Participating hospitals have instituted measures including reinforcing their roofs and windows to resist hurricane-force winds, and installing new rainwater-collection tanks and solar panels to supplement their traditional sources of water and energy. Other measures include improvements in accessibility for people with disabilities, use of energy-efficient LED light bulbs, and replacing air conditioners with newer, more energy-efficient models.

To help health administrators implement the SMART Hospitals program, PAHO/WHO and a team of experts in public health, disasters, engineering, architecture, economics, energy and the environment developed a special toolkit that includes the Hospital Safety Index (a rapid-assessment tool for determining the probability that a health facility will be able to continue functioning in an emergency), a Baseline Assessment Tool (to collect information a building's performance and operations and how it measures up against current code, regulatory requirements and zoning regulations), and a Green Checklist (which outlines feasible areas where "smart" measures can be introduced).

The first phase of the SMART Hospitals program was carried out from 2012 to 2014 in hospitals in Georgetown, Saint Vincent and the Grenadines; and in Pogson, St.
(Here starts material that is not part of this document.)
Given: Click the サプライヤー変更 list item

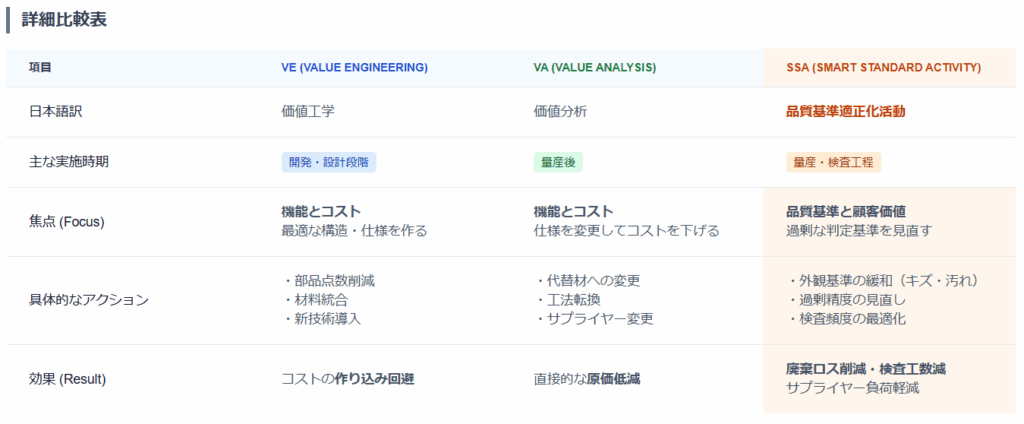Looking at the screenshot, I should click(594, 319).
Kitts and Nevis, where structural safety and energy efficiency measures helped reduce water and energy costs, among other benefits.

Georgetown Hospital's experience

Georgetown Hospital in Saint Vincent and the Grenadines was a participating hospital in phase one of the Smart Hospitals initiative. Built in the 1980s, the hospital currently provides care for some 10,000 people.

An initial evaluation revealed that the facility's roof had leaks that made it especially vulnerable to storms and hurricane-force winds. It lacked a water-storage system, and its plumbing and energy systems were antiquated, resulting in wasted energy and higher operating costs. Moreover, the hospital had no emergency energy supply.

As part of the SMART Hospitals initiative, health officials had the hospital's roof repaired, solar panels and a new water-storage system installed, its plumbing and energy systems renovated, and ramps installed to improve access for people with disabilities. The program also succeeded in improving working conditions and improving the healthcare environment.